__Aim__
Reproduce the stretch of the backdoor adjustment text from "[1] 10.18125" through "observations per group.", substituting "cases" for "observations".

__Quoted passage__
┌──
The specific quantity we’ll estimate is a comparison or contrast within this distribution—we want to know the difference in the average value of Y when we intervene and when we don’t intervene with nets, or:

\begin{aligned} &E[Y \mid \operatorname{do}(x = 1)] - E[Y \mid \operatorname{do}(x = 0)], \text{ or} \\[6pt] &E[\text{Health} \mid \operatorname{do}(\text{net} = 1)] - E[\text{Health} \mid \operatorname{do}(\text{net} = 0)] \end{aligned}

The backdoor adjustment formula tells us what we need to do to estimate P(y \mid \operatorname{do}(x)):

P(y \mid \operatorname{do}(x)) = \sum_z P(y \mid x, z) \times P(z)

In words, this means we need to estimate the distribution of Y given X and Z (P(y \mid x, z)) weighted by the marginal probability of each level of Z (P(z)).

How to actually close backdoors

There are many ways to implement backdoor adjustment, like these common approaches:

Stratification
Regression adjustment
Matching
Inverse probability weighting
G-computation

Each of these methods estimates the distribution of P(y \mid x, z) weighted by P(z), which lets us estimate P(y \mid \operatorname{do}(x)) with only observational data.

I’ll show a short example of each of these below, and I’ll include some extra resources and information about them in each section. There are are different variations and flavors of these different approaches, and there are methods I don’t include here²—this is definitely not comprehensive!

Stratification

The most direct translation of the backdoor formula is to hold Z constant by stratifying, or finding the effect of net use within each income group and calculating the weighted average across groups.

We can do this with group_by() and summarize() from {dplyr}:

group_effects <- net_data |>
  group_by(z) |> 
  summarize(
    effect = mean(y[x == 1]) - mean(y[x == 0]),
    n = n()
  )
group_effects

# A tibble: 2 × 3
      z effect     n
  <int>  <dbl> <int>
1     0   10.1   506
2     1   10.3   494

weighted.mean(group_effects$effect, group_effects$n)

[1] 10.18125

Stratification is neat and easy, but only works with discrete confounders that have few levels. If you have a continuous confounder (e.g., actual monthly income instead of a binary yes/no), or a confounder with lots of levels (e.g., country or state), or multiple confounders (e.g. both income and country), you’d have too many groups and too few observations per group.

Regression adjustment

An alternative to direct stratified weighted averages is to use regression (which is fundamentally just fancy averaging). We can include the confounder as a covariate:

# Control for z
model_controlled <- lm(y ~ x + z, data = net_data)
model_parameters(model_controlled, verbose = FALSE)

Parameter   | Coefficient |   SE |         95% CI | t(997) |      p
-------------------------------------------------------------------
(Intercept) |       50.03 | 0.23 | [49.57, 50.49] | 213.78 | < .001
x           |       10.18 | 0.35 | [ 9.49, 10.88] |  28.78 | < .001
z           |       14.63 | 0.35 | [13.94, 15.33] |  41.36 | < .001

The coefficient for x is the effect of net use on health, holding income constant. You can include any number of confounders and they can be binary, categorical, or continuous.
└──
__Data section__
┌──
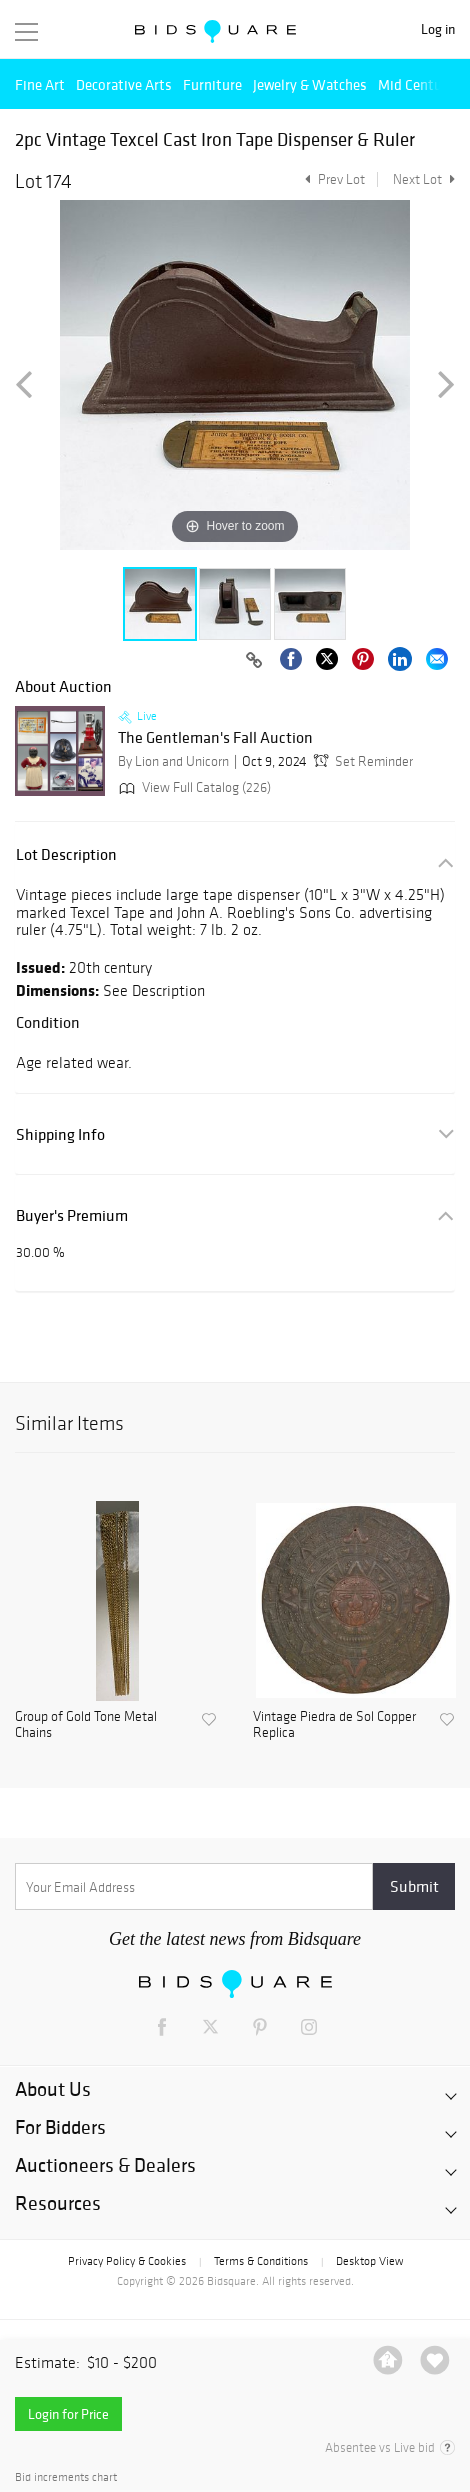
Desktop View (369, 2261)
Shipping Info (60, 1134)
└──
┌──
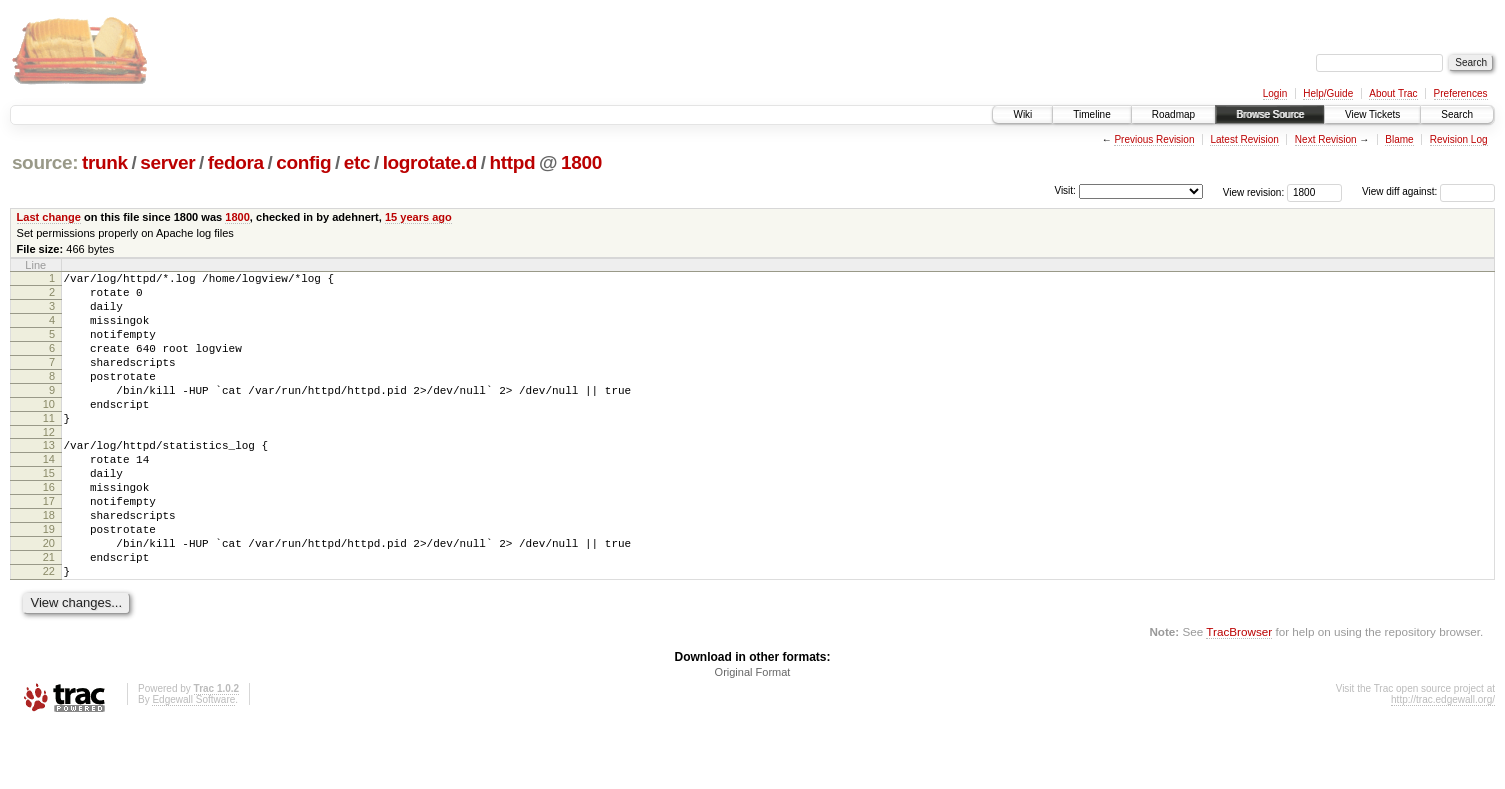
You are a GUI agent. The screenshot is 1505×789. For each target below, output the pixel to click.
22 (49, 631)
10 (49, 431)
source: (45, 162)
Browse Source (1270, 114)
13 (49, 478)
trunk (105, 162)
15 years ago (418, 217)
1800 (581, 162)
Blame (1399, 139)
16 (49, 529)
└──
__Reply to the exercise__
[1] 10.18125

Stratification is neat and easy, but only works with discrete confounders that have few levels. If you have a continuous confounder (e.g., actual monthly income instead of a binary yes/no), or a confounder with lots of levels (e.g., country or state), or multiple confounders (e.g. both income and country), you’d have too many groups and too few cases per group.